= Directions =
Exactly as written, please set down all of the entries again, with no pictures.

*** Data for processing ***

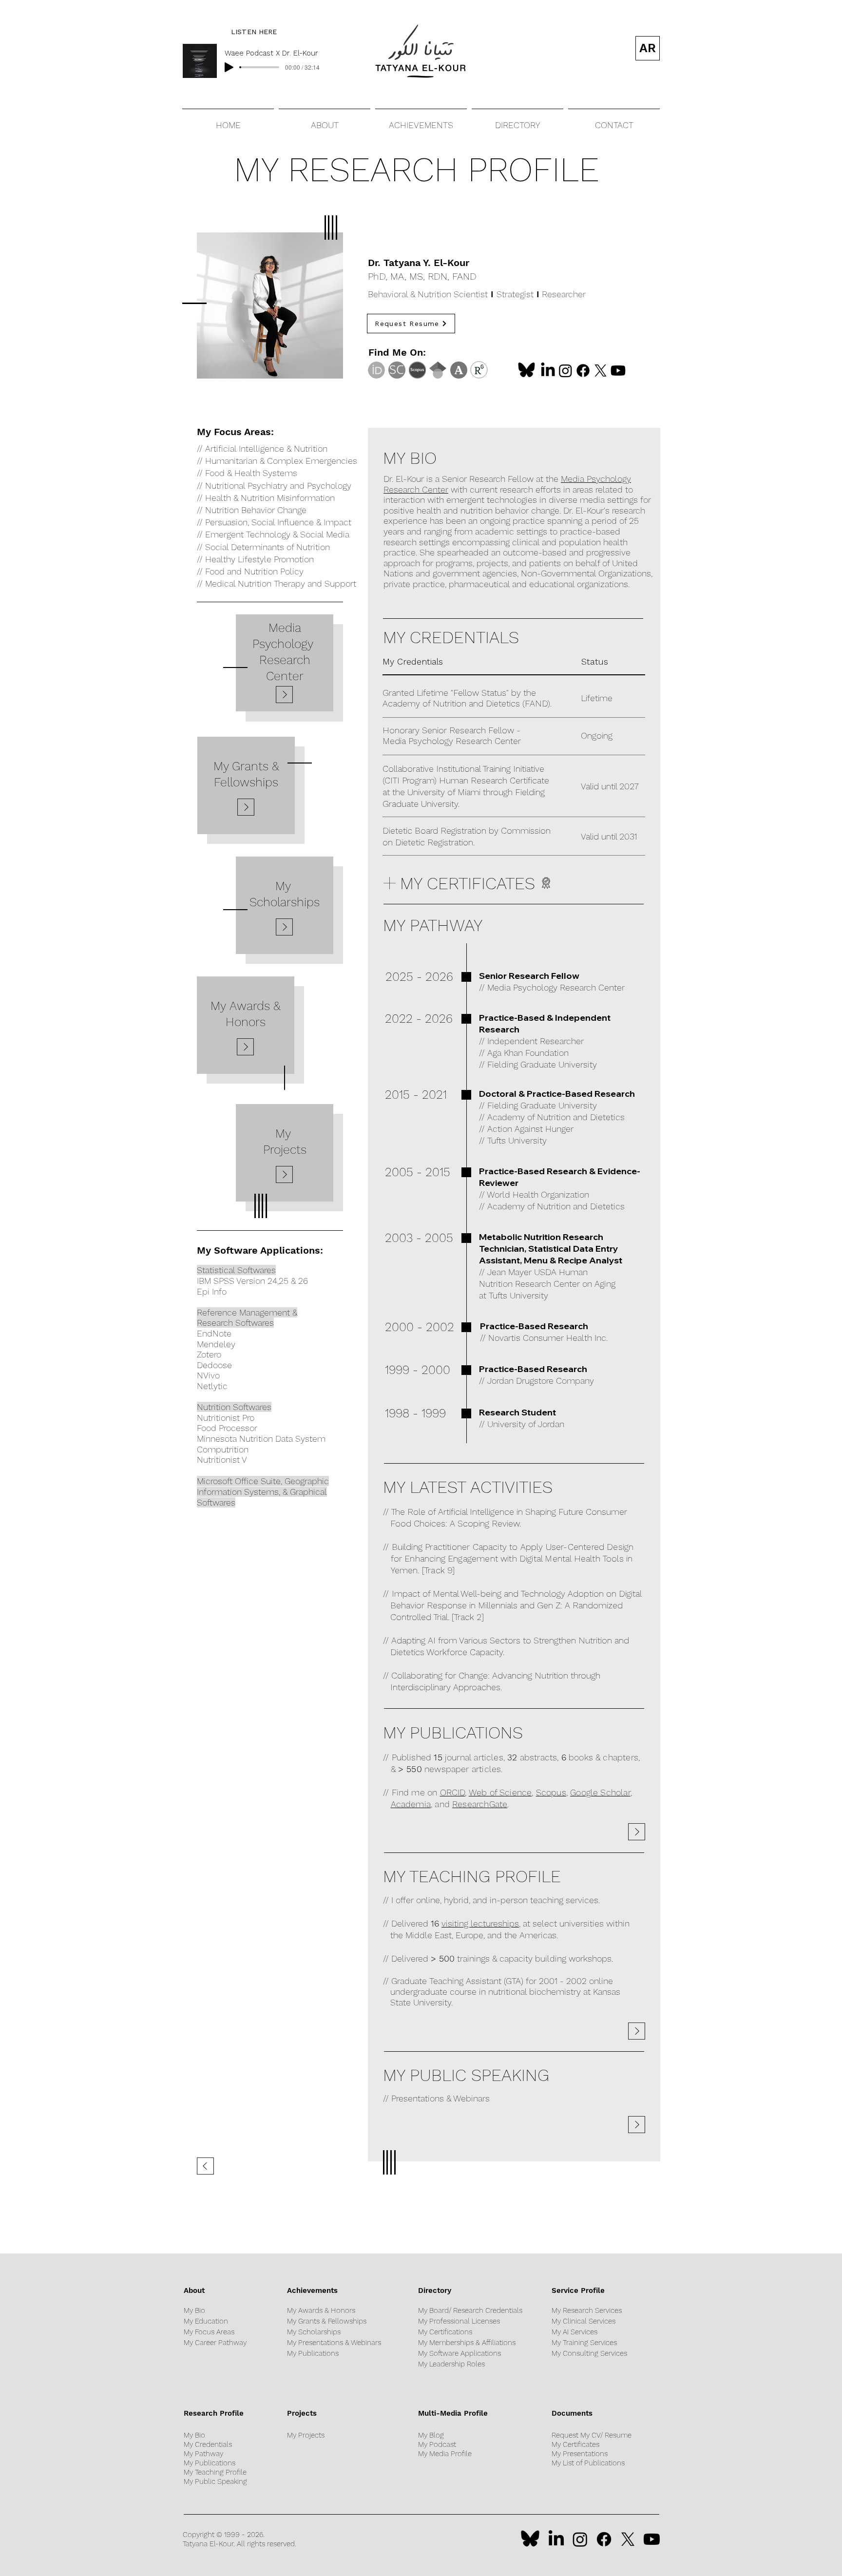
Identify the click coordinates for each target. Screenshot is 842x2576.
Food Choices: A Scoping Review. (455, 1523)
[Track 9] (438, 1570)
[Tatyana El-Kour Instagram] (565, 370)
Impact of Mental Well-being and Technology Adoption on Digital (517, 1593)
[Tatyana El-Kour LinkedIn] (547, 370)
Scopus (551, 1792)
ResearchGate (479, 1804)
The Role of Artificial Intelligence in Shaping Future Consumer (509, 1512)
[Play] (229, 67)
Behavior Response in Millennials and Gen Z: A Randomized (506, 1605)
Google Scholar (600, 1792)
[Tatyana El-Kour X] (600, 370)
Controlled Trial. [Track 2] (437, 1617)
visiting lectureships (480, 1923)
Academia (411, 1804)
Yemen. (405, 1570)
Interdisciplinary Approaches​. (446, 1687)
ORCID (452, 1792)
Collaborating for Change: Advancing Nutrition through (495, 1675)
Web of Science (500, 1792)
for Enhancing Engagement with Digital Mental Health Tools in (512, 1558)
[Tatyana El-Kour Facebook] (583, 370)
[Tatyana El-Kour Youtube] (618, 370)
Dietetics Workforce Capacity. (447, 1652)
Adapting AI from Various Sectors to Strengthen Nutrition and (510, 1640)
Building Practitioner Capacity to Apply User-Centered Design (513, 1547)
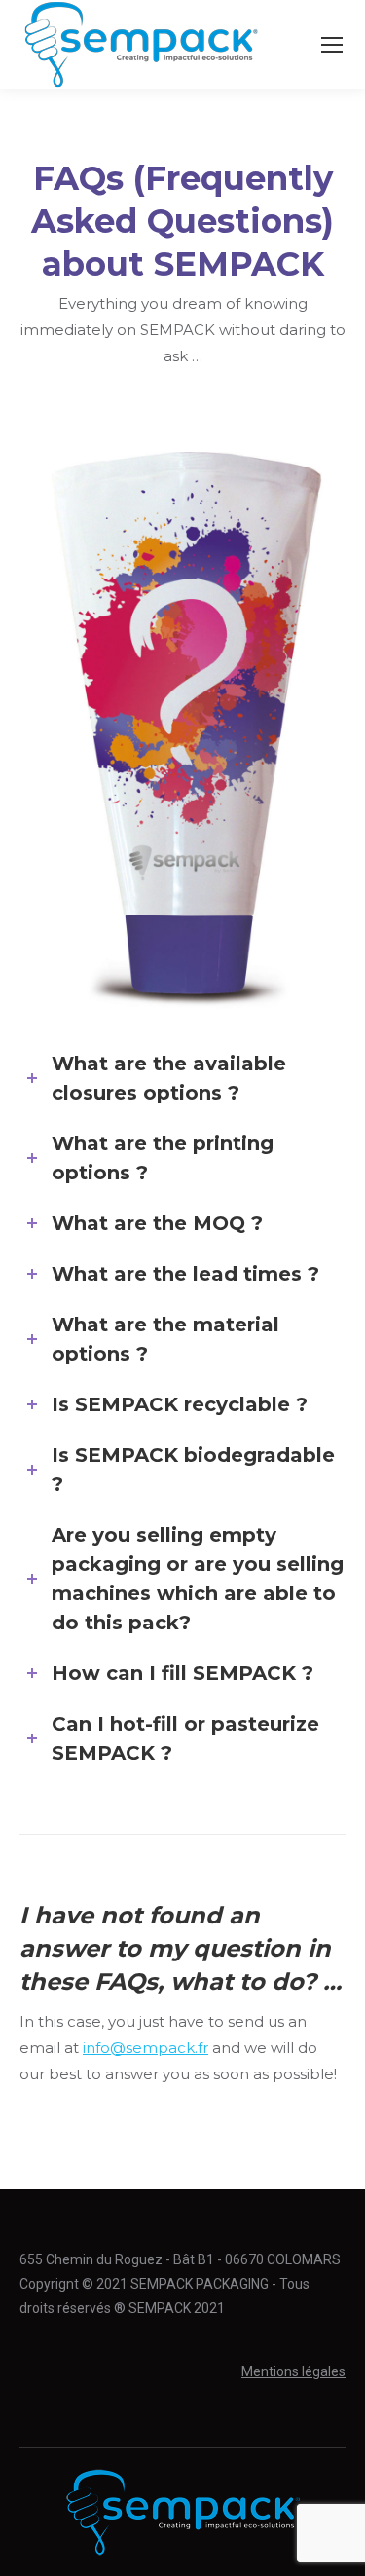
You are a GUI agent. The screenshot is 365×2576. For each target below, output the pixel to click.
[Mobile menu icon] (332, 44)
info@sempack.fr (145, 2047)
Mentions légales (293, 2371)
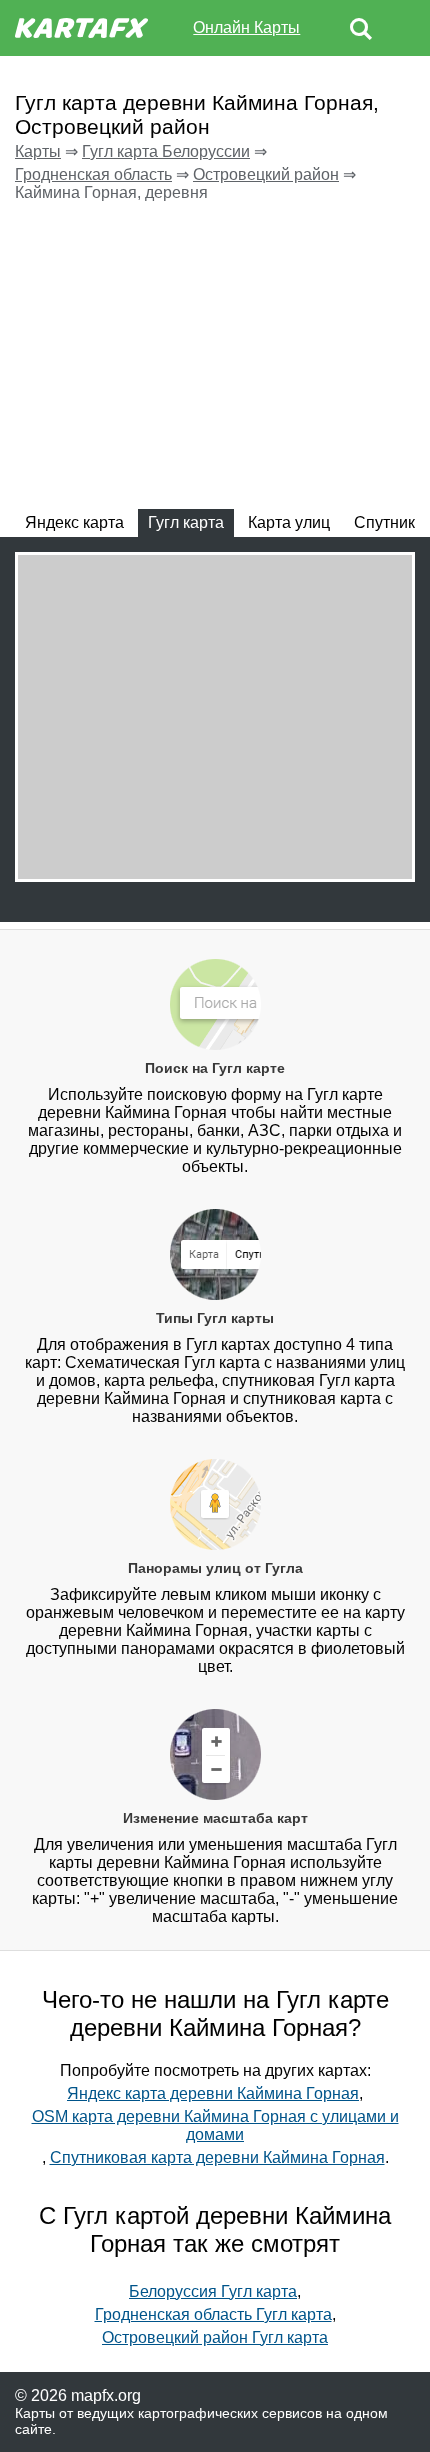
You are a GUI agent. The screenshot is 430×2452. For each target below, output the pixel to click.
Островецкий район (266, 174)
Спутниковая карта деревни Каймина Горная (217, 2157)
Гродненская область (93, 174)
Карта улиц (289, 522)
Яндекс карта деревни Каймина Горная (213, 2093)
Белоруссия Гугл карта (213, 2291)
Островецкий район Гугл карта (215, 2337)
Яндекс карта (74, 522)
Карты (38, 151)
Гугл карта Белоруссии (166, 151)
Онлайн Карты (246, 27)
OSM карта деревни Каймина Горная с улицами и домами (215, 2125)
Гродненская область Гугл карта (213, 2314)
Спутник (384, 522)
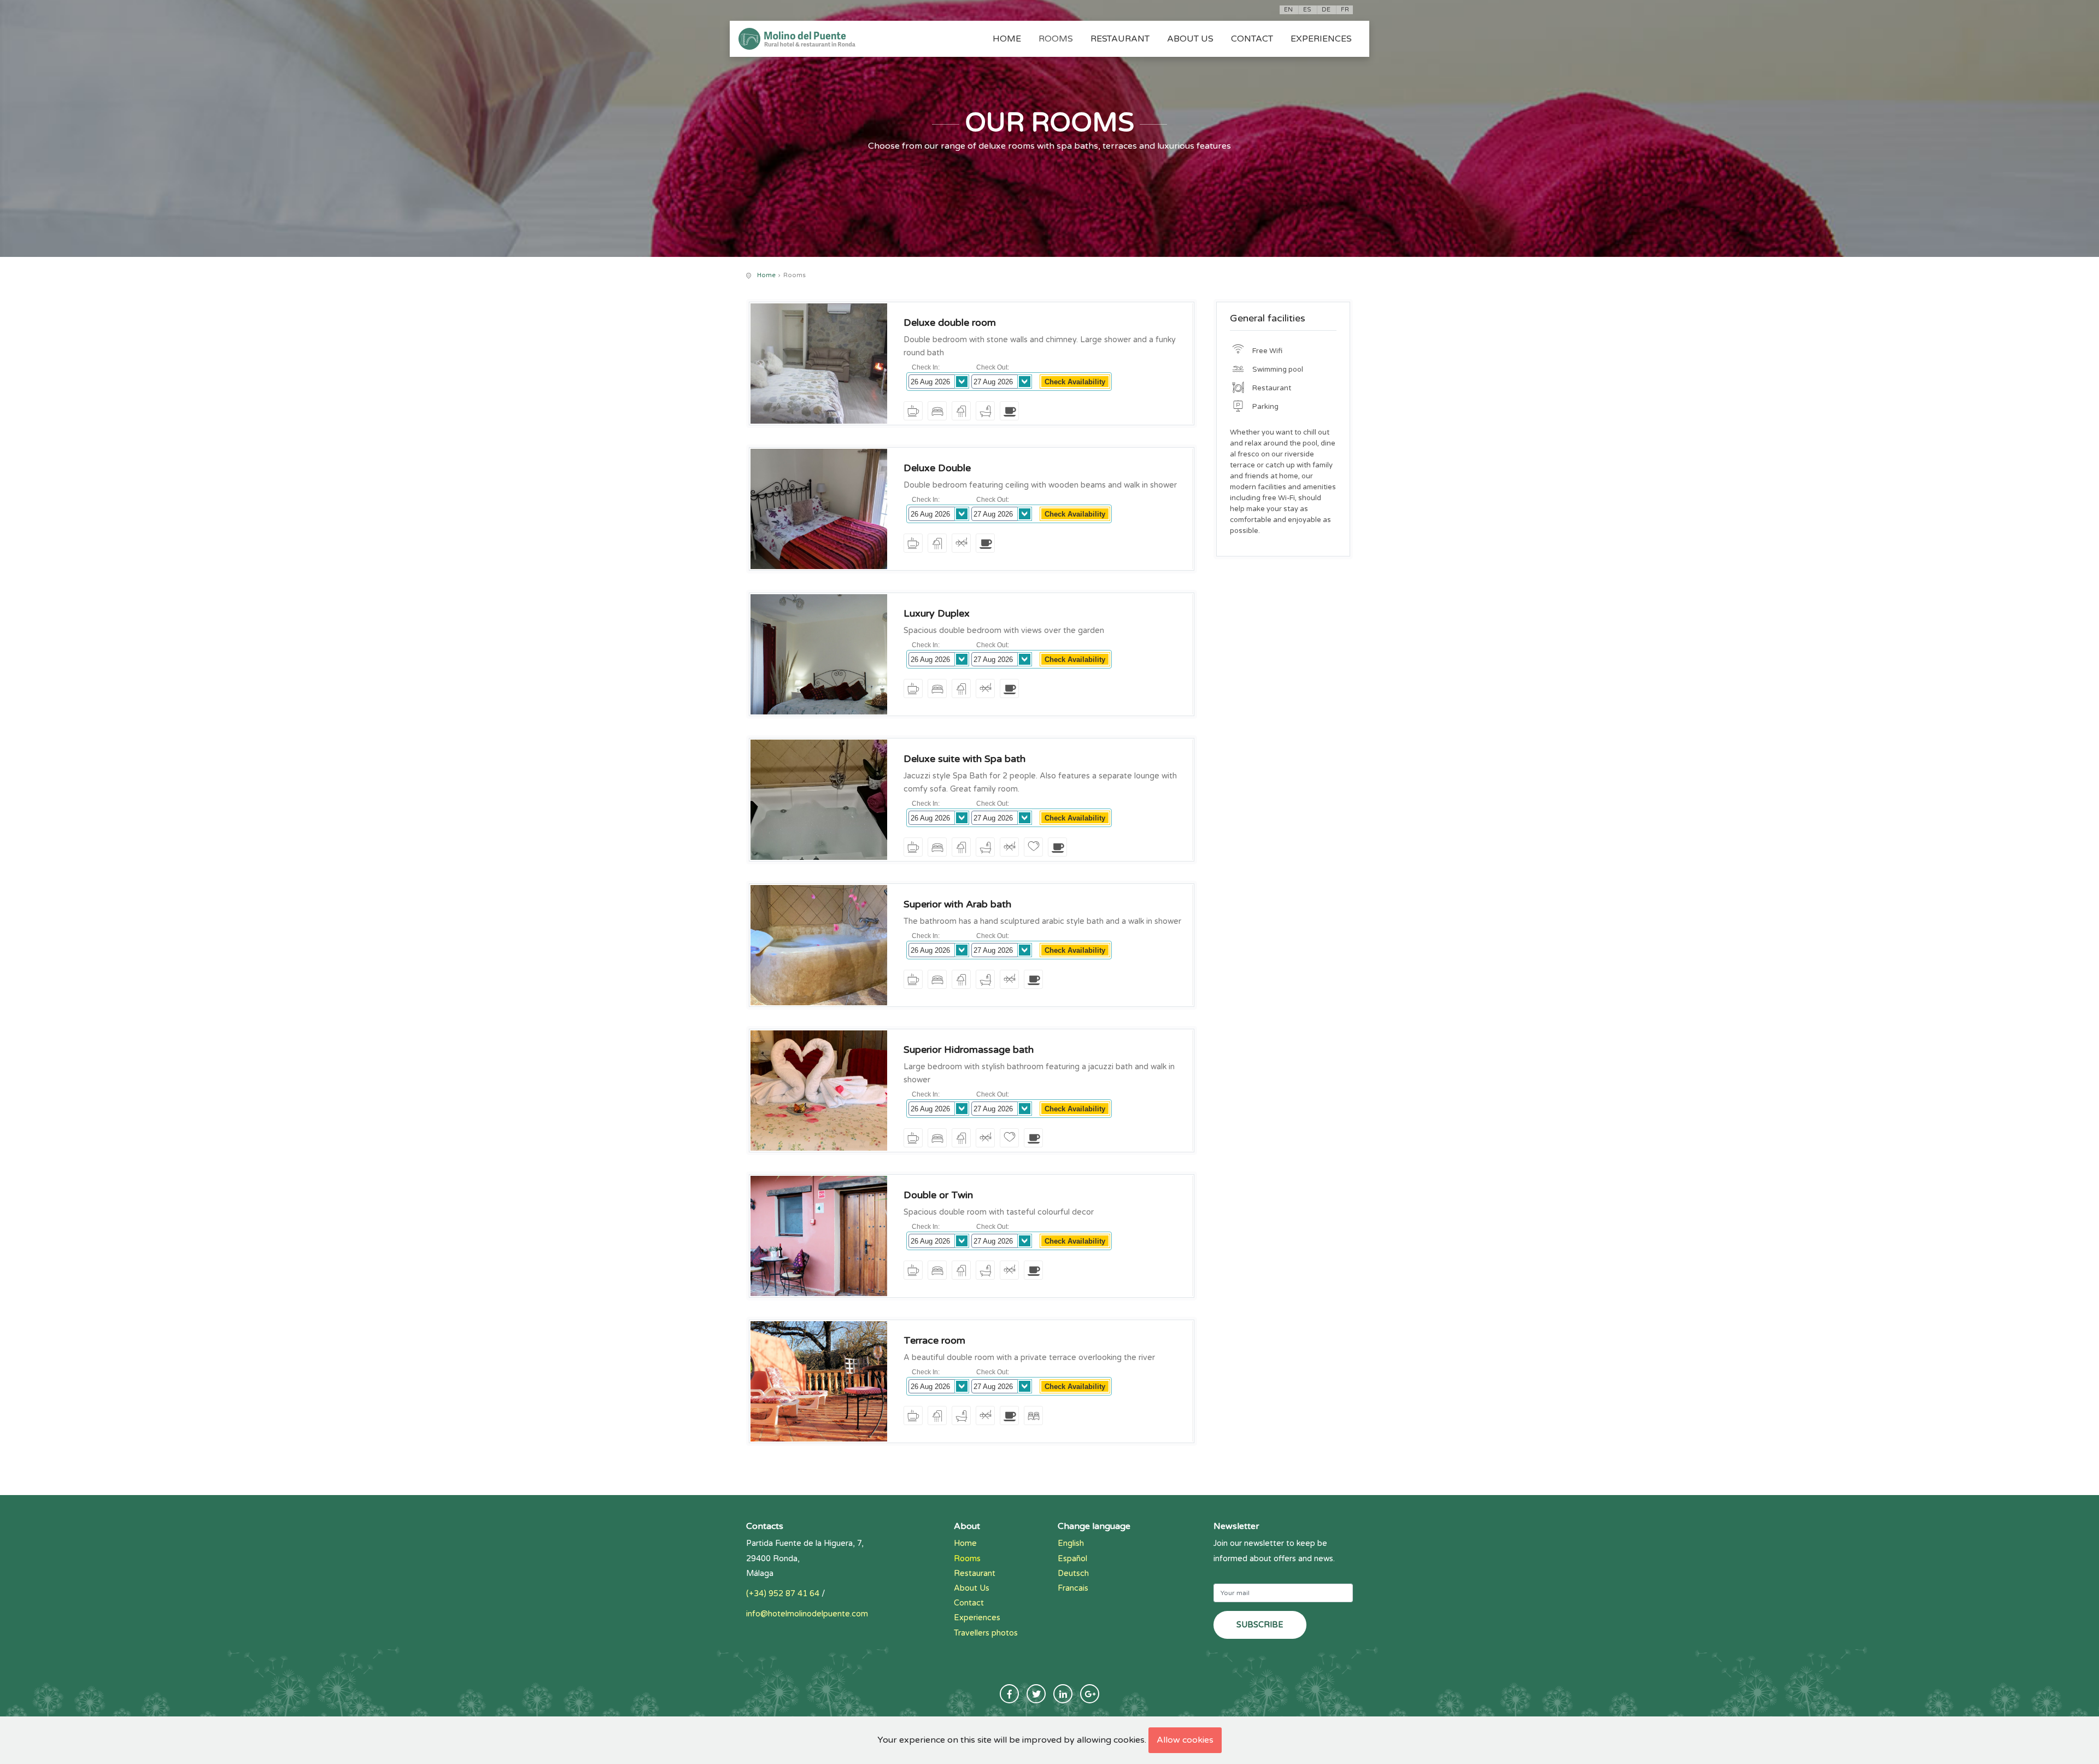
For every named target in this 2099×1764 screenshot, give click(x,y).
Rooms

***

= Exercise response =
Identify the click coordinates for each target. Screenshot is 842x2576.
Food Choices: A Scoping Review. (455, 1523)
[Track 9] (438, 1570)
[Tatyana El-Kour Instagram] (565, 370)
Impact of Mental Well-being and Technology Adoption on Digital (517, 1593)
[Tatyana El-Kour LinkedIn] (547, 370)
Scopus (551, 1792)
ResearchGate (479, 1804)
The Role of Artificial Intelligence in Shaping Future Consumer (509, 1512)
[Play] (229, 67)
Behavior Response in Millennials and Gen Z: A Randomized (506, 1605)
Google Scholar (600, 1792)
[Tatyana El-Kour X] (600, 370)
Controlled Trial. [Track 2] (437, 1617)
visiting lectureships (480, 1923)
Academia (411, 1804)
Yemen. (405, 1570)
Interdisciplinary Approaches​. (446, 1687)
ORCID (452, 1792)
Collaborating for Change: Advancing Nutrition through (495, 1675)
Web of Science (500, 1792)
for Enhancing Engagement with Digital Mental Health Tools in (512, 1558)
[Tatyana El-Kour Facebook] (583, 370)
[Tatyana El-Kour Youtube] (618, 370)
Dietetics Workforce Capacity. (447, 1652)
Adapting AI from Various Sectors to Strengthen Nutrition and (510, 1640)
Building Practitioner Capacity to Apply User-Centered Design (513, 1547)
You are a GUI agent. The screenshot is 365×2576. For each target below, output the pixel to click.
[Mobile menu icon] (332, 44)
info@sempack.fr (145, 2047)
Mentions légales (293, 2371)
You are a GUI agent. The screenshot is 430×2452. For each target below, output the pixel to click.
Островецкий район (266, 174)
Спутниковая карта деревни Каймина Горная (217, 2157)
Гродненская область (93, 174)
Карта улиц (289, 522)
Яндекс карта деревни Каймина Горная (213, 2093)
Белоруссия Гугл карта (213, 2291)
Островецкий район Гугл карта (215, 2337)
Яндекс карта (74, 522)
Карты (38, 151)
Гугл карта Белоруссии (166, 151)
Онлайн Карты (246, 27)
OSM карта деревни Каймина Горная с улицами и домами (215, 2125)
Гродненская область Гугл карта (213, 2314)
Спутник (384, 522)
For every named target in this 2099×1764 screenshot, give click(x,y).
Rooms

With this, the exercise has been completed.